One of the most common reactions of those closest to a person who has been raped or sexually abused is to want to make it better, or to spare them the pain of having to make any decisions about any action they may need to take. While your feelings and actions are understandable, they can continue to make the person feel like events are entirely out of their control. The way to ensure that the person retains control is to not make decisions on their behalf or act as if they are helpless by overprotecting them, but by providing them with information, choices, space, and the time to make their own decisions.

You might feel guilty about something you may or may not have done in the time leading up to the incident, e.g., not sharing a taxi home with them, and then they were raped or assaulted on their way home. It is important to remember the majority of rapes, sexual assaults and sexual abuse are all premeditated, and you are not responsible for what has happened.

Looking after yourself

Whether you are helping someone cope with the immediate trauma of a recent experience or are helping someone coming to terms with sexual abuse they suffered as a child, you will be very important to them. Therefore, it is important that you recognise the implications of this and take good care of yourself and your own needs.

Be aware that you also may experience a range of feelings about what has happened e.g., anger, guilt, upset, anxiety, helplessness, confusion, shock. It is important that you get support for yourself. You may need to talk to somebody about what you are feeling; without such support it can be hard for you to be there for them. You can contact WMRSASC for confidential advice and support.

Sometimes hearing of a friend or loved one’s rape or sexual abuse might remind you of a similar experience you might have had as an adult or a child. If this happens then it is important that you get support for yourself; WMRSASC can provide this.

Reporting to the Police

One decision a person will have to make after being raped, sexually assaulted or abused is whether to report the crime to the police. Relatives and friends, on hearing about the rape or sexual abuse, can pressurise a person to report; or they may take the matter out of their hands and phone the police on their behalf.

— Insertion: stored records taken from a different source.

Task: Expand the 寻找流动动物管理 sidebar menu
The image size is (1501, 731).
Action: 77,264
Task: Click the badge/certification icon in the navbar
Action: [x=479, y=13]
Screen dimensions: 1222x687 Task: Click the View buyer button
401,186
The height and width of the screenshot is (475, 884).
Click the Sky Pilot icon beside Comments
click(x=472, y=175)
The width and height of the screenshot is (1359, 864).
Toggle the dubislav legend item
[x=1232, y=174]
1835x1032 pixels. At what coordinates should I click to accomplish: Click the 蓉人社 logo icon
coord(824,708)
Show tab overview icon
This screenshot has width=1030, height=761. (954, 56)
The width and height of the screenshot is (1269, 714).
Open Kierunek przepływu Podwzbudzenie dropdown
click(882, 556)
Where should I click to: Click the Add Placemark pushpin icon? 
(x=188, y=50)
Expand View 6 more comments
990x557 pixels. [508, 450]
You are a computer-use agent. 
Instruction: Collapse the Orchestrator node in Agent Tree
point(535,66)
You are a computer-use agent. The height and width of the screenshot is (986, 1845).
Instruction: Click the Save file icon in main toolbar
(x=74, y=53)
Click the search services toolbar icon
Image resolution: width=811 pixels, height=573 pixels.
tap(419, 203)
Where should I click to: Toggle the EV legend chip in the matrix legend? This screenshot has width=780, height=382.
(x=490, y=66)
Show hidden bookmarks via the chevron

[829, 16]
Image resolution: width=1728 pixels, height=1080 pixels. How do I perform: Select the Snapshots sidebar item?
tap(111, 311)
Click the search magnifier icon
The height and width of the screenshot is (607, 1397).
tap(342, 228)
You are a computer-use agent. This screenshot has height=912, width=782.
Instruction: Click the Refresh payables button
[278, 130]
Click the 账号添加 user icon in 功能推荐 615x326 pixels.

Apart from reinforcing their feelings of helplessness, this action will embroil a person in a very painful and lengthy legal process. It is much more helpful in this situation to find out what the process involves and then discuss with them whether they want to report – always leave the decision up to them. They, not you, will have to live with the consequences of that decision.

One of the concerns that can come up is that the person must report in order to prevent the perpetrator from raping, assaulting or sexually abusing someone else. It is not their responsibility to prevent a perpetrator from reoffending.

Our ISVA Service

Our ISVA service can give you information, can talk through options with the individual, and if they do choose to report, an ISVA will provide advice and support throughout the police and court process.